• _Document excerpt_:
------------------------------------------------------------------------

{
 "cells": [
  {
   "cell_type": "markdown",
   "metadata": {},
   "source": [
    "# Hyperparameters in GPyTorch\n",
    "\n",
    "The purpose of this notebook is to explain how GP hyperparameters in GPyTorch work, how they are handled, what options are available for constraints and priors, and how things may differ from other packages.\n",
    "\n",
    "**Note:** This is a *basic* introduction to hyperparameters in GPyTorch. If you want to use GPyTorch hyperparameters with things like Pyro distributions, that will be covered in a less \"basic usage\" tutorial."
   ]
  },
  {
   "cell_type": "code",
   "execution_count": 1,
   "metadata": {},
   "outputs": [],
   "source": [
    "# smoke_test (this makes sure this example notebook gets tested)\n",
    "\n",
    "import math\n",
    "import torch\n",
    "import gpytorch\n",
    "from matplotlib import pyplot as plt\n",
    "\n",
    "from IPython.display import Markdown, display\n",
    "def printmd(string):\n",
    "    display(Markdown(string))"
   ]
  },
  {
   "cell_type": "markdown",
   "metadata": {},
   "source": [
    "## Defining an example model\n",
    "\n",
    "In the next cell, we define our simple exact GP from the <a href=\"../01_Exact_GPs/Simple_GP_Regression.ipynb\">Simple GP Regression</a> tutorial. We'll be using this model to demonstrate certain aspects of hyperparameter creation."
   ]
  },
  {
   "cell_type": "code",
   "execution_count": 2,
   "metadata": {},
   "outputs": [],
   "source": [
    "train_x = torch.linspace(0, 1, 100)\n",
    "train_y = torch.sin(train_x * (2 * math.pi)) + torch.randn(train_x.size()) * 0.2\n",
    "\n",
    "# We will use the simplest form of GP model, exact inference\n",
    "class ExactGPModel(gpytorch.models.ExactGP):\n",
    "    def __init__(self, train_x, train_y, likelihood):\n",
    "        super(ExactGPModel, self).__init__(train_x, train_y, likelihood)\n",
    "        self.mean_module = gpytorch.means.ConstantMean()\n",
    "        self.covar_module = gpytorch.kernels.ScaleKernel(gpytorch.kernels.RBFKernel())\n",
    "    \n",
    "    def forward(self, x):\n",
    "        mean_x = self.mean_module(x)\n",
    "        covar_x = self.covar_module(x)\n",
    "        return gpytorch.distributions.MultivariateNormal(mean_x, covar_x)\n",
    "\n",
    "# initialize likelihood and model\n",
    "likelihood = gpytorch.likelihoods.GaussianLikelihood()\n",
    "model = ExactGPModel(train_x, train_y, likelihood)"

------------------------------------------------------------------------

• _Recorded data_:
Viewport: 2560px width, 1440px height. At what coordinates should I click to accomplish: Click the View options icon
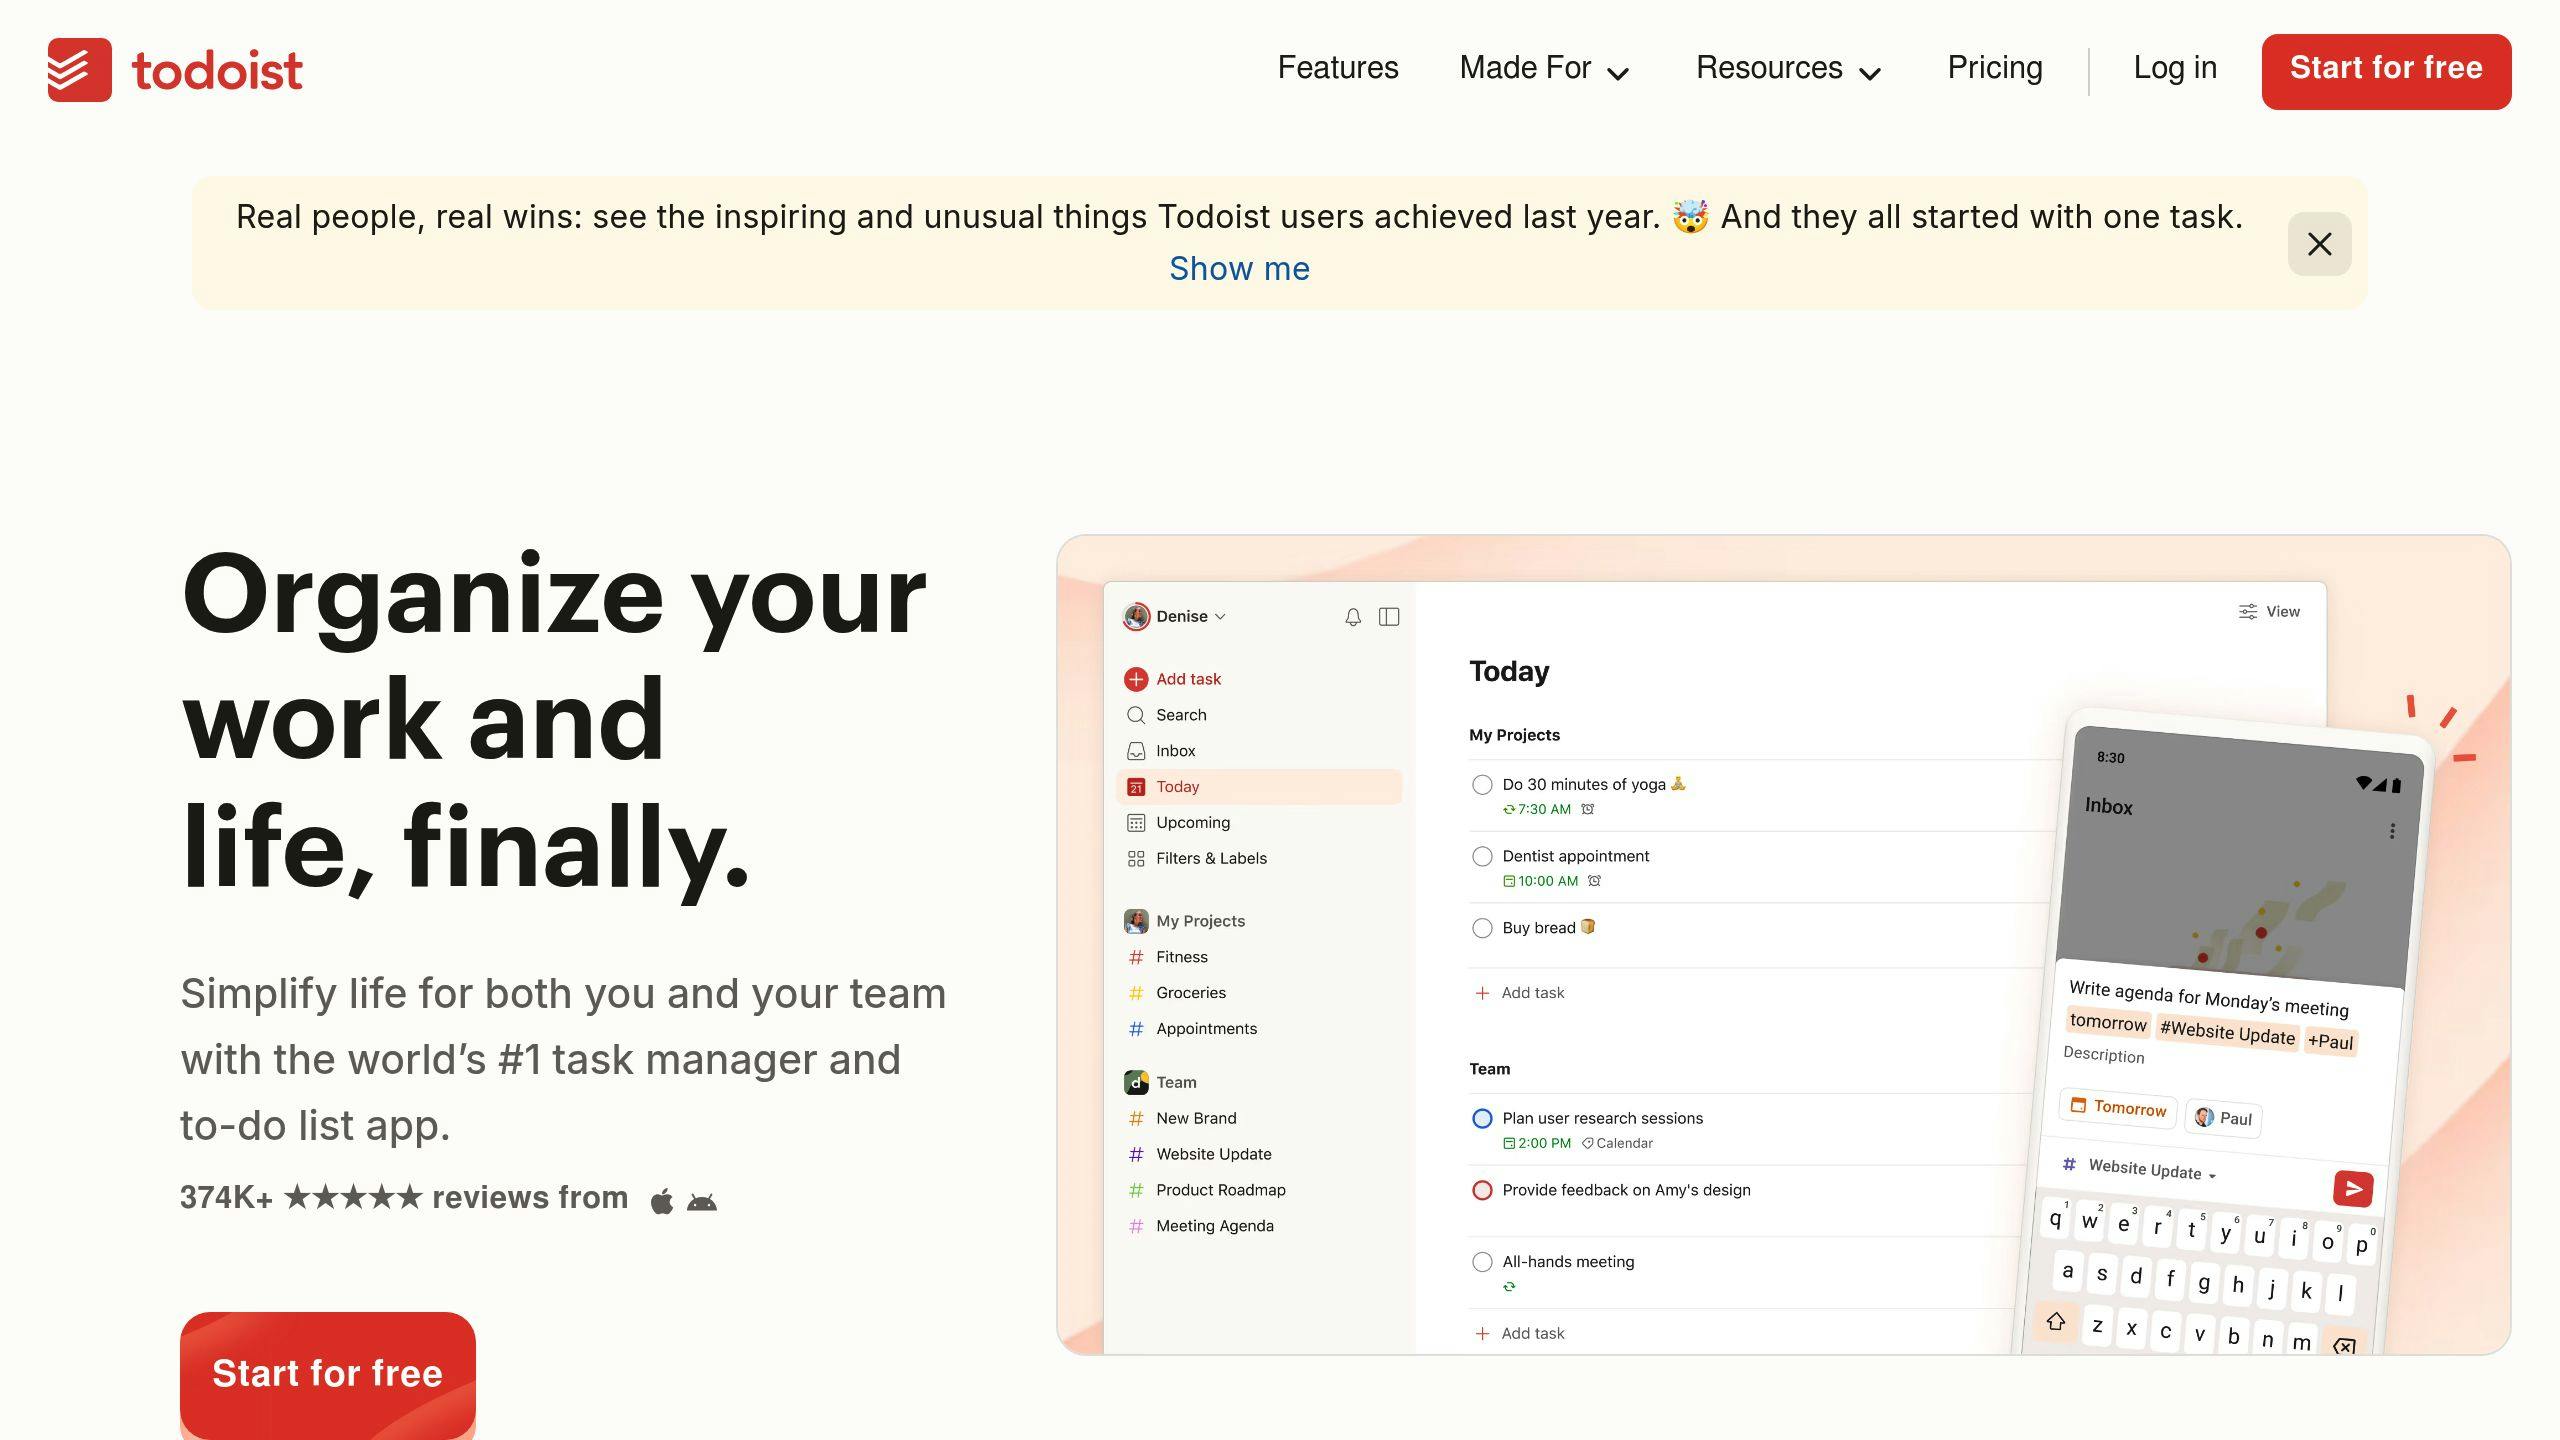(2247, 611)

------------------------------------------------------------------------

In the GPyTorch hyperparameters notebook, which tutorial does the example model come from?

The Simple GP Regression tutorial.